3. Substantial evidence
Having determined that NNC’s specific challenges to TCEQ’s land-use-compatibility
conclusion are without merit—i.e., that the odor issue is not dispositive of land-use compatibility
and that Worrall’s and Heimsath’s testimony are not incompetent—we hold that NNC has not
overcome the presumption that TCEQ’s conclusion as to land-use compatibility is supported by
substantial evidence. See City of Waco, 346 S.W.3d at 813; Collins, 94 S.W.3d at 881 (holding that
we must presume that agency’s findings, inferences, conclusions, and decisions are supported by
substantial evidence unless contestant proves otherwise). We note additionally, however, that there
is other substantial evidence in the record to support TCEQ’s land-use-compatibility conclusion and
its unchallenged supporting findings. For example, TCEQ found that the only zoning ordinance
applicable to the landfill did not restrict or prohibit the proposed vertical expansion of the landfill.
In support of that finding was the testimony of Worrall that a small strip of the landfill was zoned
“DR” by the City of Austin, but that designation does not restrict or prohibit the proposed expansion,
and that there were no other zoning restrictions applicable to the landfill. This evidence was
undisputed and uncontroverted. TCEQ also found that the predominant land use (62%) within
one mile of the permit boundary was “open,” which includes agricultural property, vacant property,
26
and rights-of-way, that the next largest land use (21%) was industrial, which designation includes
the two active landfills, and that the next largest land use (11%) was residential. The evidence
supporting this finding includes the application materials and the testimony of Worrall, both of
which stated these facts and figures, which were not disputed or controverted. TCEQ also found that
“[s]olid-waste disposal has been an historically and geographically significant land use within
one mile of the landfill since at least 1968.” In support of that finding is Worrall’s undisputed
and uncontradicted testimony regarding the same. TCEQ found that “[w]hile substantial residential
growth is occurring within one mile of the permit boundaries . . . , most of this activity is relatively
distant from the Landfill.” Again, this finding is taken directly from Worrall’s and also Heimsath’s
undisputed and uncontroverted testimony regarding the same. TCEQ found that “[t]he nearest
residence to the landfill is approximately 1,045 feet east of the permit boundary and 1,830 feet from
the limit of the fill.” This finding is again based on Worrall’s testimony. Finally, for example,
TCEQ found that BFI included in its application sufficient information regarding land use and land-
use compatibility. That testimony is supported by the existence of the application, which includes
all information required by TCEQ regulations.
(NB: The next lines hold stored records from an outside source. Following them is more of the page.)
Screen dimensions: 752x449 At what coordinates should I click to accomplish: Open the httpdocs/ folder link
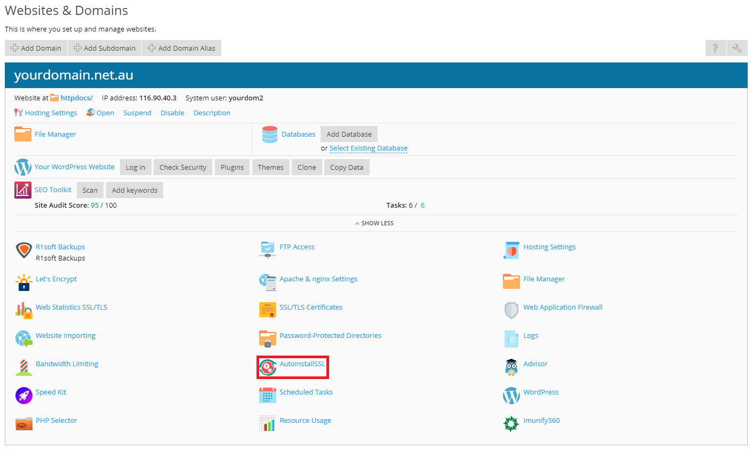(x=76, y=98)
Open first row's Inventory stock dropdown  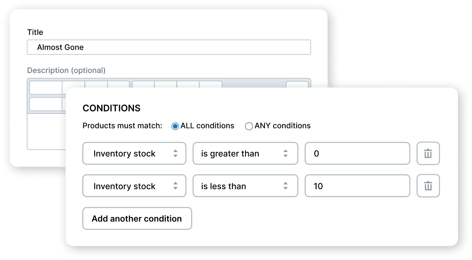(134, 153)
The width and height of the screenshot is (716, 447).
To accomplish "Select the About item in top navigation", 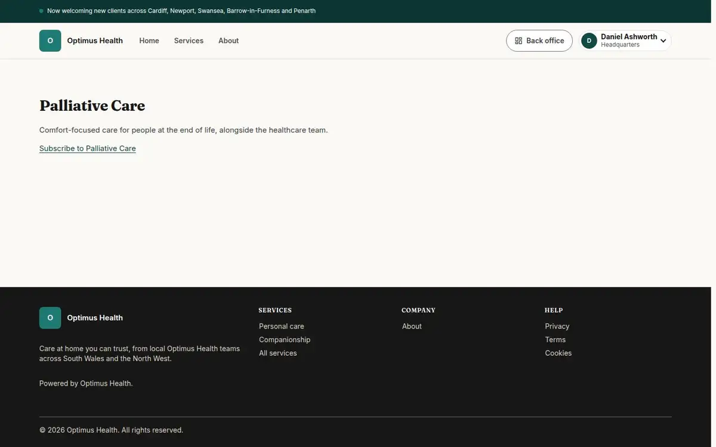I will pyautogui.click(x=229, y=41).
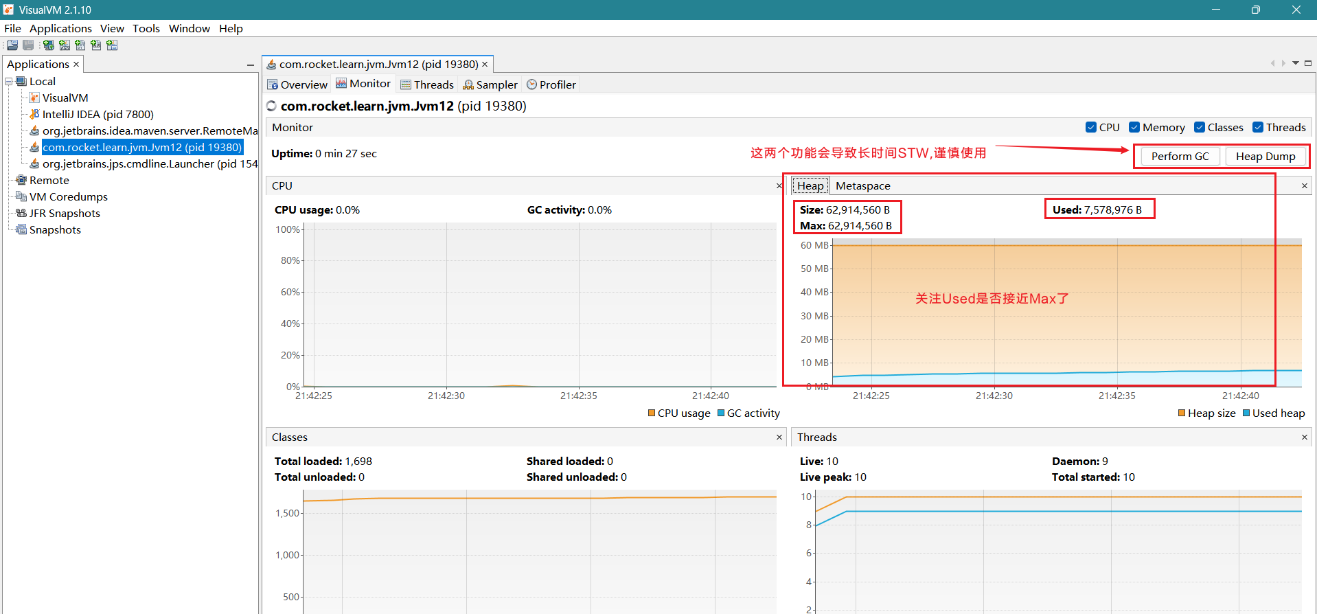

We overrule NNC’s second issue on appeal.
24/7 landfill operations
In its third issue, NNC challenges TCEQ’s order regarding the landfill’s operating
hours. Section 330.118 of TCEQ regulations requires landfills to operate between 7am and 7pm,
Monday through Friday, unless they get TCEQ approval to operate outside those hours. See 30 Tex.
Admin. Code § 330.118(a) (2005) (Tex. Comm’n Envtl. Quality, Facility Operating Hours). In this
case, TCEQ approved BFI’s request that it be allowed to maintain the 24/7 operating hours allowed
27
under its prior permit. On appeal, NNC asserts that TCEQ’s decision that 24/7 operating hours are
appropriate is not supported by substantial evidence.11 We disagree and hold that there is substantial
evidence to support TCEQ’s approval of the 24/7 operations. The following is a summary of the
substantial evidence supporting 24/7 operating hours:
• BFI’s existing permit authorizes it to operate on a 24/7 basis;
• The landfill’s current operating hours are 24 hours per day Monday through
Friday and from 12am to 3pm on Saturdays, with no hours on Sundays;
• Sunset Farms landfill has operated during the above hours since at least 1982;
• TCEQ approved 24/7 operating hours for the Sunset Farms landfill in its
original permit and in 2006;
• BFI has established long-standing waste-delivery schedules and acceptance
procedures that its customers rely on;
• These operating hours are consistent with other similar landfills in the
county;
• 24/7 operating hours are consistent with industry practices;
• There are no zoning ordinances prohibiting 24/7 operating hours;
• TCEQ’s executive director is “not aware of potential impacts rising to a level
that would justify restricting the proposed operating hours”;
• BFI will post a sign at the entrance of the Sunset Farms landfill showing its
operating hours;
11
Before approval of the permit amendment at issue in this case, the Sunset Farms landfill
operated 24 hours a day, seven days a week. In its application for a vertical-expansion amendment
to its permit, BFI requested authorization to continue 24/7 operations. After the contested-case
hearing, the ALJ initially found that the evidence did not support 24/7 operations and recommended
that the hours be restricted to 7 a.m. to 7 p.m., Monday through Friday. The ALJ later changed his
ruling to support 24/7 operations on the ground that the protestants, including NNC, carried the
burden of proof on this issue, not BFI. TCEQ rejected the ALJ’s burden-of-proof explanation, but
found that BFI had produced sufficient evidence to support 24/7 operations.
28
• When the landfill is not open for waste acceptance, landfill construction and
maintenance, waste composting and processing, gas plant operation and
maintenance, landfill maintenance, equipment maintenance, office work, and
other activities may be performed at the landfill site;
• BFI will not operate heavy construction equipment after 9pm Saturday or
before 8am or after 9pm on Sunday, except for emergencies or weather-
related events; and
• A September 8, 2008 traffic study showed that 23% of the Sunset Farms
landfill’s daily volume arrived at the facility between 7pm and 7am.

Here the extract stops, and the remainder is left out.